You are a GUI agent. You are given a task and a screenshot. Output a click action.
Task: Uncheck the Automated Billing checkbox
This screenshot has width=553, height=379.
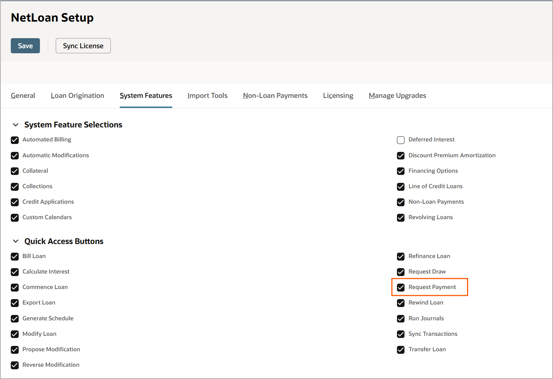(15, 140)
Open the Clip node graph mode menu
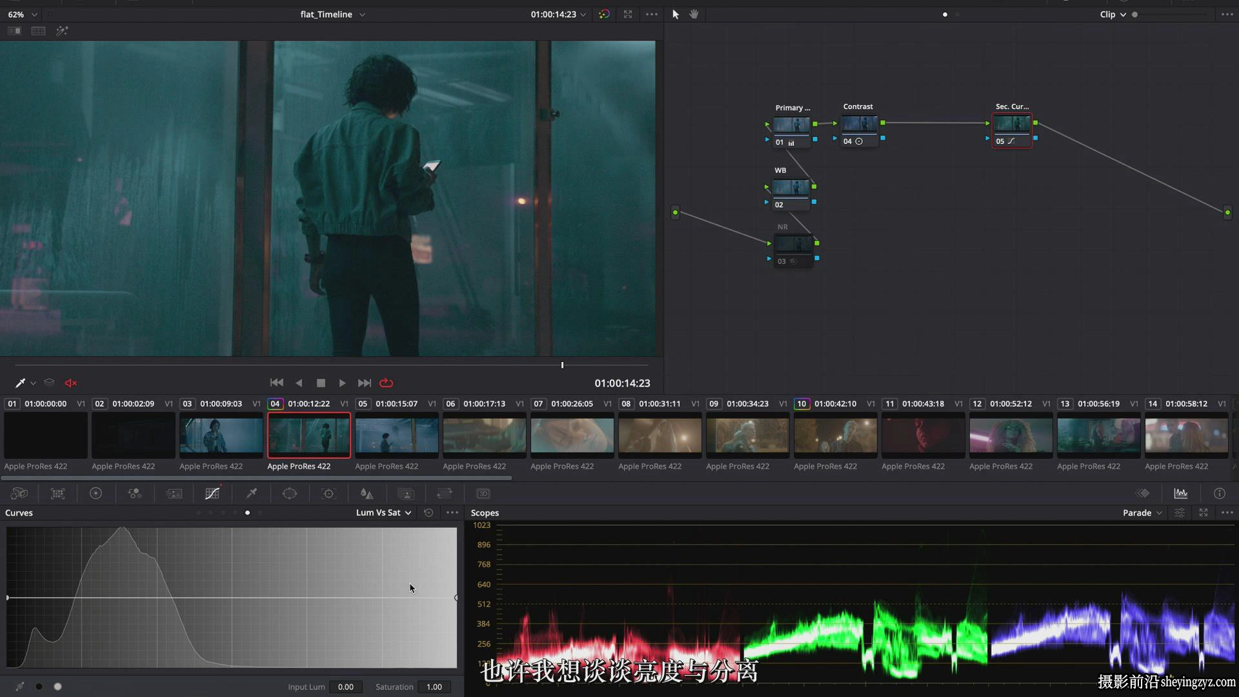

----------

Give back the full listing exactly as written, only without its pictures.

Task response
You are a GUI agent. You are given a task and a screenshot. Output a click action.
Task: Uncheck the Automated Billing checkbox
This screenshot has width=553, height=379.
(15, 140)
Open the Clip node graph mode menu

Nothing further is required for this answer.